Pipes plays like a new spin on the classic Pipe Dream formula, only without the fear of the ever-present encroaching goo hurrying you along. No, each level here is part puzzle, part high score grab. There's a central pipe, and along the outer edges of the stages, pipes that are worth different points. With the pipe pieces you are given, you need to rotate and place them, connecting the central unit to the point pipes (preferably the ones worth more), all while minimizing the damage of having to place stoppers on the board. See, there are two pipe types, thin and thick. There are multiplier bonuses for creating a linking pipe consisting entirely of one of these types, and of course, a thin pipe cannot link to a thick pipe. This can create scenarios where you are unable to connect your latest pipe piece to anything, and thus must choose a tile on the grid to place it as a stopper, which halts all pipe flow. The stoppers dramatically reduce your score, creating a game of highs and lows as you create fantastic pipe connections, watch the points roll in, and then watch them dwindle away as you're left filling in the rest of the board with stoppers due to some less than ideal pipe placement.
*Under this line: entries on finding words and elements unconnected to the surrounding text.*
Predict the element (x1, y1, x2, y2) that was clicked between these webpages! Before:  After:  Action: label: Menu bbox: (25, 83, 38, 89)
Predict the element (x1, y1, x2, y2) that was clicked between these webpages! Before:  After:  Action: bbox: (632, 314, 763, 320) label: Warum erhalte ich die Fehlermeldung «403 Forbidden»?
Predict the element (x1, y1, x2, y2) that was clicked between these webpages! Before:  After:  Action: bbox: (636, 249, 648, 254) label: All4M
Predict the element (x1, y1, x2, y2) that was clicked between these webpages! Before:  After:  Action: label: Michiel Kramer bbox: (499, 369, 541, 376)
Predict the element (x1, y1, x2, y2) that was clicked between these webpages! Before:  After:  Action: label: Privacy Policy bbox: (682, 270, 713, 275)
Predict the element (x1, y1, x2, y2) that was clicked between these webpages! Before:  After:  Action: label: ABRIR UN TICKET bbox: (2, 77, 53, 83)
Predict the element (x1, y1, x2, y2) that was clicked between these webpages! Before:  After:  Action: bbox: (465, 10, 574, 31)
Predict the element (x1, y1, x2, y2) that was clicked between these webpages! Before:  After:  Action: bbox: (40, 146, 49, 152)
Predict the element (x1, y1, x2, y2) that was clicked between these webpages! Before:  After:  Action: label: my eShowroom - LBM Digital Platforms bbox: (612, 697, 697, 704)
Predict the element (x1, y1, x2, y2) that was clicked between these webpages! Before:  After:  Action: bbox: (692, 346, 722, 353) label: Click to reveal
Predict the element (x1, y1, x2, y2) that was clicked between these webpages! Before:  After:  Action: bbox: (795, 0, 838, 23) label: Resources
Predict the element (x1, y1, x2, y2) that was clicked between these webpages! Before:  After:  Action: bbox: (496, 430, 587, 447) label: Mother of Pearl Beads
Perhaps it's the way the game is presented, with a classic steampunk style and the swelling orchestral music on the title screen, or the addictive quality of chasing that high score once the game clicks, but usually the random element of what pieces you get in a game like this would be viewed as a negative to our review team. For some reason however, Pipes feels like there is method to the madness. You find yourself restarting levels and wrestling with pipe placement to create optimal point paths, to reduce the inevitable drain of the stoppers as much as possible. It could also be due to the three star system tied to point barriers that you find yourself trying to surpass (with the star collection itself leading to the unlocking of the gold secret levels). It could all be an illusion, but till the spell is broken, Reiner Knizia's City of Secrets Pipes is certainly easy to play, and hard to put down.